That's called positive motivation training and is pretty much the way all dogs are trained from the beginning. Eventually all dogs will really test the boundaries and that's when the negative re-enforcement comes in.
He speaks of dog running off after a cat when you told it to come. The best way to train that properly is to shape the dog's behavior early on with positive re-enforcement but then you will have to show the dog there are consequences for not listening.
You train the dog to COME... and you reward the dog the second he moves towards you, then you stop that and only reward the dog when he gets to you. During this time the dog has a long line on him (mine is 33ft) once the behavior is shaped and I'm confident he understands the command then it's time for secondary reenforcement.
So we have the long line on the dog, I give the command but there is another guy at the end of the field trying to attracted the dog.
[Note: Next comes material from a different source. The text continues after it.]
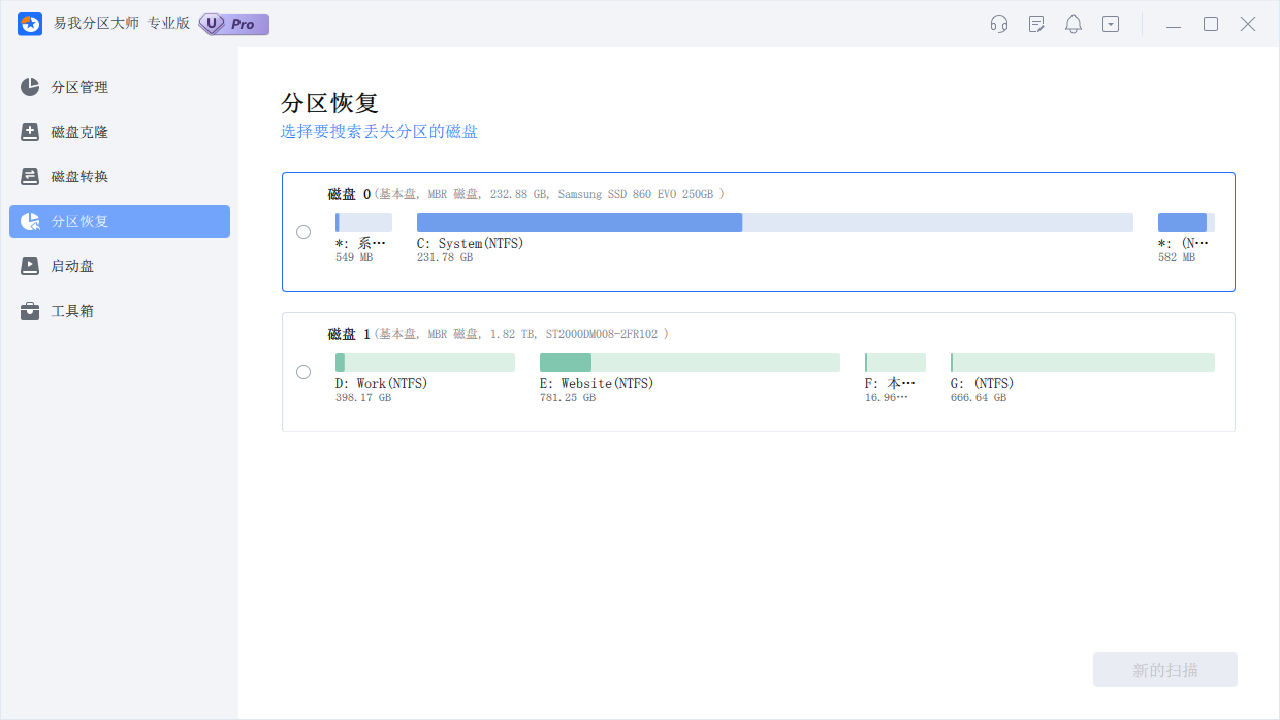Open the notification bell icon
Almost all dogs at first will break and try to do to the other guy because it appears he is more fun than the trainer. The second the dog breaks for the other guy, I yank him off his feet. As soon as he moves to me then he gets his reward.
Dogs don't like to be yanked off their feet so 2-3 sessions of that and they learn its better to come to the owner immediately.
---------- "The privilege of a lifetime is being who you are." - Joseph Campbell
Here's another short bit from the same man. Also, another site full of great stuff.
I'm interested in the connection he makes about using training skills to understand each other. I knew a guy who had dogs & couldn't train them not to soil the expensive carpets. His family fell apart.
That book literally changed my life and the way I deal with other individuals, regardless of species. I think about how I am shaping the behaviours of my dogs, bunnies, guinea pigs, kids (my daughters, not goats), surgeons, anesthetists and other co-workers all the same way.